For coding, no—Claude leads with 80.9% vs 76.2% on SWE-bench. For abstract reasoning, yes—Gemini achieves 45.1% vs 37.6% on ARC-AGI-2. Choose based on your primary use case: Claude for coding, Gemini for reasoning and multimodal tasks.
How much does Gemini 3 Pro cost?
$2.00 per million input tokens (doubling to $4.00 for prompts exceeding 200K tokens), $12.00-18.00 per million output tokens. Cached inputs receive a 90% discount at $0.20/MTok. A typical conversation costs $0.02-0.05.
Can I use Gemini 3 Pro for free?
Limited free access is available through the Gemini app via the “Thinking” mode dropdown. API access requires payment—there is no free API tier for gemini-3-pro-preview.
What’s the difference between Gemini 3 Pro and Deep Think?
Deep Think is an extended reasoning mode that explores multiple reasoning paths simultaneously before converging. It improves ARC-AGI-2 performance from 31.1% to 45.1%—a 45% improvement—but is only available to Google AI Ultra subscribers ($249.99/month).
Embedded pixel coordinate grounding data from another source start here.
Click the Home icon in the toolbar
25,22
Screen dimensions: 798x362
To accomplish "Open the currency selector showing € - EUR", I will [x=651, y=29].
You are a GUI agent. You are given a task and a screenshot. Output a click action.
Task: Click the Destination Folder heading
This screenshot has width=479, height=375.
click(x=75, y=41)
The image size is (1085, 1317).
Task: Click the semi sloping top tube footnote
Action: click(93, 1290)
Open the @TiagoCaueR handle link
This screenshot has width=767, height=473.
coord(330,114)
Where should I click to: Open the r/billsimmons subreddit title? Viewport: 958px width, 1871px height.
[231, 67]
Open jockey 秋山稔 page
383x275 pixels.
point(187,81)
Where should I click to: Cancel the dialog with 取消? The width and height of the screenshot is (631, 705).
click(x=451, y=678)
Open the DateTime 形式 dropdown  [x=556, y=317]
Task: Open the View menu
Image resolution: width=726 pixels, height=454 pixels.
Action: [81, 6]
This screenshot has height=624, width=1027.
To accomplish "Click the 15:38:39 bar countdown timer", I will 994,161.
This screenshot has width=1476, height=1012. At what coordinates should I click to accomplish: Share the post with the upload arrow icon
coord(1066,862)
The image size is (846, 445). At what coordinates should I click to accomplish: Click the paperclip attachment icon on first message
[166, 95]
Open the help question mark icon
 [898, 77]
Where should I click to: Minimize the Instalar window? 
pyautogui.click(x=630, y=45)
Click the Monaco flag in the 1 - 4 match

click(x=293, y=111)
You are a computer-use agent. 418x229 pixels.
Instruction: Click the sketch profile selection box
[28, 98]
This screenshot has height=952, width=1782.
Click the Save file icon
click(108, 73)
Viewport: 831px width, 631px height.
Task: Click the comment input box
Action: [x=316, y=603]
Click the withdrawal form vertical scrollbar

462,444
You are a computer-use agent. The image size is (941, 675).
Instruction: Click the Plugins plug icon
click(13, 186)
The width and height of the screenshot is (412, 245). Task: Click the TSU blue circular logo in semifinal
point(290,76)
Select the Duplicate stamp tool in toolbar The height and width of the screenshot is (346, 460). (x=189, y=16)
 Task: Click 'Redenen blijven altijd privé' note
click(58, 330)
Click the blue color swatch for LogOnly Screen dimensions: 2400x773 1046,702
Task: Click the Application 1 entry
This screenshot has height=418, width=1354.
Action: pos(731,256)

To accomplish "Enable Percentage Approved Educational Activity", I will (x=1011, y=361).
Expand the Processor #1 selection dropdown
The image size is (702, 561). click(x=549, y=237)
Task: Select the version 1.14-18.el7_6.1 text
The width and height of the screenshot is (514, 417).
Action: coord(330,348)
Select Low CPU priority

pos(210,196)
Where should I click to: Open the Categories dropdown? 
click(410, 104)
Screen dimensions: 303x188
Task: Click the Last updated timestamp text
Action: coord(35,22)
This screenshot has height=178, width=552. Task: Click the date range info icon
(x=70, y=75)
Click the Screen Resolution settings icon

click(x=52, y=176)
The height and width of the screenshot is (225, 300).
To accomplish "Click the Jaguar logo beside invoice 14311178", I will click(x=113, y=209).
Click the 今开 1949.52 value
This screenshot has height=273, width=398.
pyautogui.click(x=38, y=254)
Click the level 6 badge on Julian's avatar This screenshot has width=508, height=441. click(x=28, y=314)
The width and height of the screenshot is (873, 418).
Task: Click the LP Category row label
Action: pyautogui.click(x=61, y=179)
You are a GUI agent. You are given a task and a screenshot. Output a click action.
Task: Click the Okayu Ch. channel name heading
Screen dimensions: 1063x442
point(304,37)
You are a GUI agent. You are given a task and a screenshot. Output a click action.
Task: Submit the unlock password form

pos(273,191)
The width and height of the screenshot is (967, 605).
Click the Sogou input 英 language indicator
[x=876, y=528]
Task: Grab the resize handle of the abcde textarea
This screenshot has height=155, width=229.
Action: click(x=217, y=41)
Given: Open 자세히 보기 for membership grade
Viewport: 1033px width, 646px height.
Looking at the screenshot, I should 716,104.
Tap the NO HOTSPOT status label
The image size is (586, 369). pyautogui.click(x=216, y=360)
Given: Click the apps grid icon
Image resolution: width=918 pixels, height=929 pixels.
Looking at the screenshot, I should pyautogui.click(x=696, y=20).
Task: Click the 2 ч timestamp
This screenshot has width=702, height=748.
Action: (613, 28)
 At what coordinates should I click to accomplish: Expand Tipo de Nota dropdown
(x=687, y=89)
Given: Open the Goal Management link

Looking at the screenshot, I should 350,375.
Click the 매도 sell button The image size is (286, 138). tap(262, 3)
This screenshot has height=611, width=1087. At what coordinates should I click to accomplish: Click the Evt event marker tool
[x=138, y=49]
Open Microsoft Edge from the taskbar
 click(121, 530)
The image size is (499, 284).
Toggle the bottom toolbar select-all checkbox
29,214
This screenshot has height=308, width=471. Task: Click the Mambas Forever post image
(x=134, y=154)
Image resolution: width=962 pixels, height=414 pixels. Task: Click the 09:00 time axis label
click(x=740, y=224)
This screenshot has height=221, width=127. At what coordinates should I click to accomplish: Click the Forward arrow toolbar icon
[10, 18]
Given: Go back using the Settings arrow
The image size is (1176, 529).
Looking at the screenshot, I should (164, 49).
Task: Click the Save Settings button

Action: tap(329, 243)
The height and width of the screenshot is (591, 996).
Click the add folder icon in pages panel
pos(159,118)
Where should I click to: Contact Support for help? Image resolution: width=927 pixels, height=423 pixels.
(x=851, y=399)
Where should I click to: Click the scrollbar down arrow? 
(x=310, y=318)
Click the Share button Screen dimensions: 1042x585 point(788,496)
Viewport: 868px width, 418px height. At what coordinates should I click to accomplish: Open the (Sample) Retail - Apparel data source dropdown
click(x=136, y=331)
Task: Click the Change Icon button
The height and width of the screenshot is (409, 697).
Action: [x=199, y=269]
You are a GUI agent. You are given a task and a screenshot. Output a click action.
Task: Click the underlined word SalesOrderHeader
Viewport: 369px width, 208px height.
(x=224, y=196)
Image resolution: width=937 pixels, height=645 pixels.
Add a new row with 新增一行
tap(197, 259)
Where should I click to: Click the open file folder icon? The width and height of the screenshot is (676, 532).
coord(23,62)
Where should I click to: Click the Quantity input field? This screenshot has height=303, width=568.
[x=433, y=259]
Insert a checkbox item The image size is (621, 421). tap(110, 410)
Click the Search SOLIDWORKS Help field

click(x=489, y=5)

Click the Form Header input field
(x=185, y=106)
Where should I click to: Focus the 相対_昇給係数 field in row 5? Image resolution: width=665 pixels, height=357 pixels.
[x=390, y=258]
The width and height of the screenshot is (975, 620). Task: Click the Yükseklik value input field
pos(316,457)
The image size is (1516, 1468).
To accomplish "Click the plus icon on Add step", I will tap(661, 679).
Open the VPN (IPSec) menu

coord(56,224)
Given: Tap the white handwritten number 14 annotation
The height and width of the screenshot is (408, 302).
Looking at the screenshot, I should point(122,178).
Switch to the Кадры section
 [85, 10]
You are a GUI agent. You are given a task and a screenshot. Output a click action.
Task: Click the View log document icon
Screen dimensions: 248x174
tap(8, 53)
Should I upgrade from Gemini 2.5 Pro?
If you need frontier reasoning capability, yes—the improvements are substantial (28% better on SWE-bench, 535% better on ARC-AGI-2). If cost is a concern, note that pricing increased 20-60% from 2.5 Pro.
When will Gemini 3 Pro reach general availability?
Google expects GA in Q1 2026. The current gemini-3-pro-preview designation indicates preview status with potential API changes before stable release.
Does Gemini 3 Pro have a hallucination problem?
Yes. Independent testing shows an 88% hallucination rate when the model is incorrect—it prefers fabrication over admitting uncertainty. Always verify critical outputs, especially for factual claims outside its training data.